A couple of days ago Paul from the Man Cave
posted a review of One Hour Wargames by Neil Thomas. He makes quite a few valid points, saying that the rules are really aimed at beginners and if you have any of the Charles Grant scenario books (which I do) then even the scenario section is largely superfluous. I think at face value there is a lot to agree with in this analysis. But I also think there are some other points that I would like to add to the review for a bit of balance.
|The tome on trial|
First point - the rules are for beginners. Yes, they will work well for beginners to wargaming, but that doesn't describe me and I like them. It also doesn't include people like Bob Cordery
who has also taken them to heart. So what do we (Royal or collective 'we' as I can't necessarily speak for others) like about them? Well one of the selling points is the very simplicity that makes them so good for beginners. They are uncluttered, easy to remember and give a very enjoyable game. They are also a system that is easy to tinker with. Some might be put off by this, demanding a ruleset that suits them straight out of the box, as it were. Well these do play straight out of the box for the periods they cover, but they are so much more versatile than that. On the AMW yahoo group variants can be found that cover the Italian Wars, Spanish Civil War, Russo-Turkish War and more. Martin Rapier
recently published his latest variant that he is using for Jutland among others.
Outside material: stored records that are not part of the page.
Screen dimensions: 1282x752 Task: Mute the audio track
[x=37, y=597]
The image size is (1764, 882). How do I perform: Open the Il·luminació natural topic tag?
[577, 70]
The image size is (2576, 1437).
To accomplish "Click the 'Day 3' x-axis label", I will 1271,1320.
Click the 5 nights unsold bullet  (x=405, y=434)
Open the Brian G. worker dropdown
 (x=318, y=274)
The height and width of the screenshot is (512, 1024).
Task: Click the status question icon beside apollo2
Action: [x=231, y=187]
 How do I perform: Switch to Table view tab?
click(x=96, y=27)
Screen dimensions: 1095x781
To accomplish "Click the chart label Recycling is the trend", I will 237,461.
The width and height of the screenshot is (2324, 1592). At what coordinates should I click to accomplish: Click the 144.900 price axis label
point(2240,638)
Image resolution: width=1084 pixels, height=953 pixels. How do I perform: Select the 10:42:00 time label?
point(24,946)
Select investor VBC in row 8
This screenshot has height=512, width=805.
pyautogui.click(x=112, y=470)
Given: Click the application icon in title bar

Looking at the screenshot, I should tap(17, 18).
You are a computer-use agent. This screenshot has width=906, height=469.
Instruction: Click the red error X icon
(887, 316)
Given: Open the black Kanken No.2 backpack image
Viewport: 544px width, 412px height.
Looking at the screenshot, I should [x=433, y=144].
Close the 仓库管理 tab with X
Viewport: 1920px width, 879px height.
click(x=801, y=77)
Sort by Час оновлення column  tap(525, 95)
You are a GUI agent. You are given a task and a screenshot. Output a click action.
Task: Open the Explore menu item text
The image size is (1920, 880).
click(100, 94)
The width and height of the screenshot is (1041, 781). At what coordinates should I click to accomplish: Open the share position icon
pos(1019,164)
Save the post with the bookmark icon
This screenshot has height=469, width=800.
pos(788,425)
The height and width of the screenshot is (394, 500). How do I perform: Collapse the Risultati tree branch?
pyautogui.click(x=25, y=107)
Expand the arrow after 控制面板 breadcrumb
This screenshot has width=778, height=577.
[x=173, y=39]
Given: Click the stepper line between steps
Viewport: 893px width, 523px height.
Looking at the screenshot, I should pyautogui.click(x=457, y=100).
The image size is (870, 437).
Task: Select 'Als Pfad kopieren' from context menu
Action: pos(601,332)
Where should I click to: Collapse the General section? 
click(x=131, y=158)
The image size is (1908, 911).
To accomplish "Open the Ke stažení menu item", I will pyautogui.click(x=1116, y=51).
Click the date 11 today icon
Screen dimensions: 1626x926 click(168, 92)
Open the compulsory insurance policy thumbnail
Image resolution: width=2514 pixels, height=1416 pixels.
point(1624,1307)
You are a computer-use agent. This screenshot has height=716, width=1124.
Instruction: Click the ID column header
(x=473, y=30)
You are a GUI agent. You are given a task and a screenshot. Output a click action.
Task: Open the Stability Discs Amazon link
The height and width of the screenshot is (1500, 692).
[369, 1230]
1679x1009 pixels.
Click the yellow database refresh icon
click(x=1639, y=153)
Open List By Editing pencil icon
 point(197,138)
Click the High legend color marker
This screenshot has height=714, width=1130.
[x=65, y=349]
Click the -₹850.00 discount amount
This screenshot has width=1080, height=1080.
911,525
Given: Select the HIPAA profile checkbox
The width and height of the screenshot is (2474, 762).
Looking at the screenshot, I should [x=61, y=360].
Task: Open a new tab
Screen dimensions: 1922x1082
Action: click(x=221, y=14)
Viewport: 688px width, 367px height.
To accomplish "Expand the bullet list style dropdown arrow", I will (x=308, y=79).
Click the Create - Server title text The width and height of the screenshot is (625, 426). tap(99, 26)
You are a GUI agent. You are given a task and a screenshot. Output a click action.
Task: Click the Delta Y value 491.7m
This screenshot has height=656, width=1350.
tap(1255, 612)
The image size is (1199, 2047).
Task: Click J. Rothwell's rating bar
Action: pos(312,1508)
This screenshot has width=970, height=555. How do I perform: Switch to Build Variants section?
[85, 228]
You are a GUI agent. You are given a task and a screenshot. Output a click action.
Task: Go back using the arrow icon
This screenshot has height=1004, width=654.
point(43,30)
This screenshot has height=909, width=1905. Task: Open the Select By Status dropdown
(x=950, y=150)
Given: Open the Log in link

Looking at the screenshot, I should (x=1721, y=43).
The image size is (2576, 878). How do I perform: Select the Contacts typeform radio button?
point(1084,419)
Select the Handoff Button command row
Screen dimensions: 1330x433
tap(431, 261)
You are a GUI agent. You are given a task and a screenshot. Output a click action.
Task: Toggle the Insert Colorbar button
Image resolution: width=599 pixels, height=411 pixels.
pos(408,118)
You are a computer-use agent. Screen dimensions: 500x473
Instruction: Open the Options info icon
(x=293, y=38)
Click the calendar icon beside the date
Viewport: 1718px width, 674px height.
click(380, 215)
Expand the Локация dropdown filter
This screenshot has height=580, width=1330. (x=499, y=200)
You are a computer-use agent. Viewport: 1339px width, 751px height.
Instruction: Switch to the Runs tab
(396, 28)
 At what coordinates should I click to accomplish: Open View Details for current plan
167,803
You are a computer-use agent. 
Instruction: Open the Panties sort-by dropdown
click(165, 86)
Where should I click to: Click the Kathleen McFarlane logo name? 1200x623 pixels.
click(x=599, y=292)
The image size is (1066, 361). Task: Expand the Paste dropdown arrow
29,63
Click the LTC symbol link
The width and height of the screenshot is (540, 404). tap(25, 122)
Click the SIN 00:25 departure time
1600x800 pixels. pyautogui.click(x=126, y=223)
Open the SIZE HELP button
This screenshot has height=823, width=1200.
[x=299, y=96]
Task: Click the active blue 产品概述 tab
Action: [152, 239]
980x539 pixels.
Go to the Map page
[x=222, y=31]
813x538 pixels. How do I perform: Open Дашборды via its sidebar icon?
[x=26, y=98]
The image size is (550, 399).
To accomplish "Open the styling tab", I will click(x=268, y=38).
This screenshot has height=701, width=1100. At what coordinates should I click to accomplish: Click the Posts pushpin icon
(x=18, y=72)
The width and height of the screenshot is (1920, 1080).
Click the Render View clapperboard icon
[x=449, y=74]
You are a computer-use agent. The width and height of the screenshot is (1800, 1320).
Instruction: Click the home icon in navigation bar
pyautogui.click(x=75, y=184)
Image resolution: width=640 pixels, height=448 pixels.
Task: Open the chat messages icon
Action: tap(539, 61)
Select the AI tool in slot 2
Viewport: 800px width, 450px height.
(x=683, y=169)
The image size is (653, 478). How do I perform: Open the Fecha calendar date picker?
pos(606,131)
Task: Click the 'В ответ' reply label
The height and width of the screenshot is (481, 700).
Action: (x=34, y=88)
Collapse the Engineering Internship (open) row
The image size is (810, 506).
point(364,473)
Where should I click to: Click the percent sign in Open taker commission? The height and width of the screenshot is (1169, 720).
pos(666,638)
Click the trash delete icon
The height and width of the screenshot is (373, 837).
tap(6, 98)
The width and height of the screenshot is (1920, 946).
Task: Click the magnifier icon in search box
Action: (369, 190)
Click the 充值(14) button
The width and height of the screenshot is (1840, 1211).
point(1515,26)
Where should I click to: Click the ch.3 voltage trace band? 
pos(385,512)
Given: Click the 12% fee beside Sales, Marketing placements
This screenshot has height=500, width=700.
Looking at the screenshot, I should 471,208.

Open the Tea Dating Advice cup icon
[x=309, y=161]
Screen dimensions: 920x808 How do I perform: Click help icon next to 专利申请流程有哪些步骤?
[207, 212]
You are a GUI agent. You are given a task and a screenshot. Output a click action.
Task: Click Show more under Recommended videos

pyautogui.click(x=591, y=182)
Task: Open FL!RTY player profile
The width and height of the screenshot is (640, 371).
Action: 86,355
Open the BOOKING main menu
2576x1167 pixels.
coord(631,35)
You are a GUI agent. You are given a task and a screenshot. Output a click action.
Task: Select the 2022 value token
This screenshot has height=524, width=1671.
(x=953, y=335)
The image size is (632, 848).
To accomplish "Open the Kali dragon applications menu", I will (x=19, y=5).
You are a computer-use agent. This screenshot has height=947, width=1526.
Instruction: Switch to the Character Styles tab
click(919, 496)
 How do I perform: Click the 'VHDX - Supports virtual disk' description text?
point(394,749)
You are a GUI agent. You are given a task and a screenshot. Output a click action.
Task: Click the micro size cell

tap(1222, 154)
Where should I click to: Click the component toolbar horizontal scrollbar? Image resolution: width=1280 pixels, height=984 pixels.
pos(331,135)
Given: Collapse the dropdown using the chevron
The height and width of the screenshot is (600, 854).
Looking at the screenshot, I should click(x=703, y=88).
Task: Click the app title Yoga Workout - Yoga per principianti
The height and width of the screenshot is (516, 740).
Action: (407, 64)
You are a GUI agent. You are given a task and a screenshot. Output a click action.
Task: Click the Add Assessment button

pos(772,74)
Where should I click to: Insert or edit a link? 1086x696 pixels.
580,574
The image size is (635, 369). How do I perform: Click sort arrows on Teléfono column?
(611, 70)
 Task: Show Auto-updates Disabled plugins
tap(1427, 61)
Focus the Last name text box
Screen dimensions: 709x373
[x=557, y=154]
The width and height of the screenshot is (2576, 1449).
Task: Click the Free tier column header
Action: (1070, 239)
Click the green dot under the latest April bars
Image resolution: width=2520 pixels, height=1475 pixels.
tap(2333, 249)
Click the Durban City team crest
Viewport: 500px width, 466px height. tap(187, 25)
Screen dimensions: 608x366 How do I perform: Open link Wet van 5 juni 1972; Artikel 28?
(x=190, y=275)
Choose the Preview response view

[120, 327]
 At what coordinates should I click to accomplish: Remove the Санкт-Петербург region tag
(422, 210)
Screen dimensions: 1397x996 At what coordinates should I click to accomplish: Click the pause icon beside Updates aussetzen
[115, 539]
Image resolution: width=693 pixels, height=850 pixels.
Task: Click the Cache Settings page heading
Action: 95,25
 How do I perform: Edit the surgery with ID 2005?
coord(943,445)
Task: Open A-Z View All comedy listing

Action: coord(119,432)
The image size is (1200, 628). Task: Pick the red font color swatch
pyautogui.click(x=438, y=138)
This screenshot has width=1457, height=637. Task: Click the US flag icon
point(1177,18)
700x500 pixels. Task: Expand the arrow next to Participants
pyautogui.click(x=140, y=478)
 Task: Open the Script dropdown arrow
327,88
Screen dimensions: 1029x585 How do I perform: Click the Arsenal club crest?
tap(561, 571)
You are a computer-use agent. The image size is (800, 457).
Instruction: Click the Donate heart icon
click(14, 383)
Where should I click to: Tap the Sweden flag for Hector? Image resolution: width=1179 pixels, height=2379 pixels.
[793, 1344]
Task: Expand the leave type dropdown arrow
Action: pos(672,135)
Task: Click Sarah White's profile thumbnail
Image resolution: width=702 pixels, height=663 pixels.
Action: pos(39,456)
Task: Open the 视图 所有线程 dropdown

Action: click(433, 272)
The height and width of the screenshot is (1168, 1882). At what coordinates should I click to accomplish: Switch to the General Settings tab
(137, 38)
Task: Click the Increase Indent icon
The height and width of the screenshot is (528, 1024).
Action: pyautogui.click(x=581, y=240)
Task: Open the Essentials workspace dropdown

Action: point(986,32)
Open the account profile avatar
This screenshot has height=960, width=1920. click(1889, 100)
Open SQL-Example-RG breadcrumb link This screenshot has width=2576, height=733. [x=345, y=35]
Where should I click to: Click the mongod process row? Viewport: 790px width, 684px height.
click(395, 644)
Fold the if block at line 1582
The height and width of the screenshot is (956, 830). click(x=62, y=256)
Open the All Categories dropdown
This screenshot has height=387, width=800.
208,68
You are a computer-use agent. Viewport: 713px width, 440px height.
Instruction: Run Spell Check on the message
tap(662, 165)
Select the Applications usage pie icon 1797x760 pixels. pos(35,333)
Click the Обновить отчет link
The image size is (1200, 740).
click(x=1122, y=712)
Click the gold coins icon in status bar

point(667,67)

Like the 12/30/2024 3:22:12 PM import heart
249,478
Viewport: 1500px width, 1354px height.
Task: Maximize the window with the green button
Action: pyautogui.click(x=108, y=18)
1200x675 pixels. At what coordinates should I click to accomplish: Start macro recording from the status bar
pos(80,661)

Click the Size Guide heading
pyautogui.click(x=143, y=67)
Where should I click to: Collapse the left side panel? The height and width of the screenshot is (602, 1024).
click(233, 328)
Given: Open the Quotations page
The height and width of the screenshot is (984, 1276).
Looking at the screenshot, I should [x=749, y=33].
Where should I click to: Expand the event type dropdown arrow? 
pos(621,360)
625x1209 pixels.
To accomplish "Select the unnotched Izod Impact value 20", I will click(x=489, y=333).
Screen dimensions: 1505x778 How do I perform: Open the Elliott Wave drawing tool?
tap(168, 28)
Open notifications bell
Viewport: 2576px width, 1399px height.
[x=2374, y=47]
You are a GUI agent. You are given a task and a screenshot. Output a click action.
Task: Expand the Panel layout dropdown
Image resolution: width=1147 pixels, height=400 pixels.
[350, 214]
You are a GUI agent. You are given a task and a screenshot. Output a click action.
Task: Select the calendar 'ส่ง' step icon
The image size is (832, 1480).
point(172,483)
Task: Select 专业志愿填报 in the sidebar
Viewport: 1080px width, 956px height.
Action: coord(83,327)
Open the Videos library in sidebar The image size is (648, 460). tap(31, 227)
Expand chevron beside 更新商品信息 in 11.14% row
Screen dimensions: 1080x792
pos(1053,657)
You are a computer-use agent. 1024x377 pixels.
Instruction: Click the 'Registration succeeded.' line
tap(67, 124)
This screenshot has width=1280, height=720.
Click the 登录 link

There are a lot of experienced wargamers out there doing things with these rules.
Second point - What are you looking for in a set of rules? For me they need to be able to be used solo; to allow me to concentrate on the game and not the rules mechanisms; and to be relatively quick so that they can be played out between my children's bedtimes and my own. They should ideally be able to be turned into a narrative campaign. I also like rules that I can play on a small space in the lounge during winter - I have a 3'x 3' card table that I can set up, as opposed to the 8'x 4'which is in the garage. One Hour Wargames ticks all of the above boxes.
Third point - the scenarios. If you have the Grant books then you do indeed have a fantastic reservoir of ideas for scenarios (and I would add the Tabletop Teasers that ran through the Battlegames magazine to the other books named by Paul). But they still take some adaptation to whatever period you are playing. The scenarios in One Hour Wargames are designed to work with the rules and army sizes that are given, and they really do work. Even unbalanced scenarios have well thought out objectives and turn limits. Either Mr Thomas is very good at fluking it, or he put quite a bit of time into designing the rules and scenarios to work together.
My tinkering with the Great Northern Wars variant is based on bits of the horse and musket and the pike and shot rules together with some of my own little quirks (I like base removal to show the deterioration of unit effectiveness for instance). There has been ample room to introduce these things and not totally unbalance the system, nor over-complicate it - I print the rules out on a double sided sheet of A4 in a booklet format. Originally I had planned to fight a GNW campaign using an adaptation of Neil's Napoleonic Wargaming rules. I now wouldn't go back.
So in terms of this being a review, I guess I'd give One Hour Wargames 5 stars out of 5, because it works for the sort of games I want to play. Just like DBA is not for everyone, OHW will not be a perfect fit for all wargamers (what rules are?), but I must emphasise that they are not just for beginners. For myself, I feel like I may have found my holy grail.